++++ Exercise passage ++++

Single by Drake
- Released: May 3, 2024
- Recorded: 2024
- Genre: Hip-hop; drill; downtempo;
- Length: 7:36
- Label: OVO; Republic;
- Songwriter: Aubrey Graham;
- Producers: Boi-1da; Tay Keith; Dramakid; Mark Ronson; Kevin Mitchell; Fierce;

Drake singles chronology
| "Push Ups" (2024) | "Family Matters" (2024) | "U My Everything" (2024) |

Music video
- "Family Matters" on YouTube

= Family Matters (Drake song) =

2024 diss track by Drake

"Family Matters" is a diss track by the Canadian rapper Drake released amidst his highly publicized feud with the American rapper Kendrick Lamar. It was released on May 3, 2024, through OVO Sound and Republic Records, alongside a music video, as a response to Lamar's "Euphoria" and "6:16 in LA".

++++ Entries shown ++++

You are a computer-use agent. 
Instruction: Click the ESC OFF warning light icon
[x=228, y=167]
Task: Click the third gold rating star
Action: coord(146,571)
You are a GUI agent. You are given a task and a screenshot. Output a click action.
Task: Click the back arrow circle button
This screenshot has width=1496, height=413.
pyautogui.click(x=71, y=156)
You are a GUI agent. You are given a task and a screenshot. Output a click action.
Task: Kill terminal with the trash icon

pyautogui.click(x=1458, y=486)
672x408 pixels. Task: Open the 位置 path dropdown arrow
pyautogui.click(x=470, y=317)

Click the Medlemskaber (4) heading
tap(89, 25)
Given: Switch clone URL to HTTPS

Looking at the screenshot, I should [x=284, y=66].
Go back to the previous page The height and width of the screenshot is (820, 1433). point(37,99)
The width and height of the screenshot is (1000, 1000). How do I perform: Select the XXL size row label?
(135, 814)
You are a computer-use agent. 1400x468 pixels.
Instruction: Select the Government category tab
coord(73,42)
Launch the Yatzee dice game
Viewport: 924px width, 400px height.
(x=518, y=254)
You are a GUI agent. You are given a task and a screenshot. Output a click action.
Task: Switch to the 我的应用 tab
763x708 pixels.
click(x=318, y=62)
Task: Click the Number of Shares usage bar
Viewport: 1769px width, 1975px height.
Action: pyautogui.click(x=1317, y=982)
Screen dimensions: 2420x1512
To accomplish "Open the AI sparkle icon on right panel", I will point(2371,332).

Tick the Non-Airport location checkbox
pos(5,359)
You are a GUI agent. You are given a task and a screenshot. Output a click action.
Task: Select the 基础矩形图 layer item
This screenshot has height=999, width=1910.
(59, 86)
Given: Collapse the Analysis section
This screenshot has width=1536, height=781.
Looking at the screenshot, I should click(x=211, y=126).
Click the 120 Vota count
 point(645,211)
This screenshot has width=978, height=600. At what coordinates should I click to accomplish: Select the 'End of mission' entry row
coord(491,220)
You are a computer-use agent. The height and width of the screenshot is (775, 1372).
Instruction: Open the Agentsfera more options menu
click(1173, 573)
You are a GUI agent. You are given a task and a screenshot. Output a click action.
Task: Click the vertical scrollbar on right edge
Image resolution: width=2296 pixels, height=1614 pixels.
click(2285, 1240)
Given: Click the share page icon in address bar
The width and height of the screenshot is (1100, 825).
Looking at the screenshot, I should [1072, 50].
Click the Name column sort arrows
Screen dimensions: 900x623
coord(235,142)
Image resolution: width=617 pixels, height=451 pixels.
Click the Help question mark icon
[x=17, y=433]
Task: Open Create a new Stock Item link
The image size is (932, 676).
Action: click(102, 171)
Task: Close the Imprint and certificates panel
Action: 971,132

++++

**Work instructions**
1 – Summarize the article on Drake's "Family Matters" in two sentences.
2 – Carry on the article on Drake's "Family Matters" from its last sentence.
The rows play no part in this work and can be set aside.

**Expected responses**
1 – "Family Matters" is a diss track by the Canadian rapper Drake, released on May 3, 2024, through OVO Sound and Republic Records alongside a music video. It came out during his highly publicized feud with the American rapper Kendrick Lamar as a response to Lamar's "Euphoria" and "6:16 in LA".

2 –
Produced by Boi-1da, Tay Keith, Dramakid, Mark Ronson, Kevin Mitchell and Fierce, "Family Matters" is a hip-hop track divided into three sections, with drill and downtempo portions. Its lyrical content marked an intensification of Drake and Lamar's feud; Drake alleges that Lamar is a domestic abuser, that he is unfaithful to his fiancée Whitney Alford, and that one of their children was fathered by Lamar's creative partner Dave Free. In addition to Lamar, Drake attacks Future, Rick Ross, ASAP Rocky, Kanye West, Metro Boomin, Pharrell Williams, and the Weeknd.

"Family Matters" received positive reviews, with praise for its lyricism and production, as well as the Easter eggs in the music video. It debuted at number seven on the US Billboard Hot 100. Lamar responded to "Family Matters" within an hour, with "Meet the Grahams".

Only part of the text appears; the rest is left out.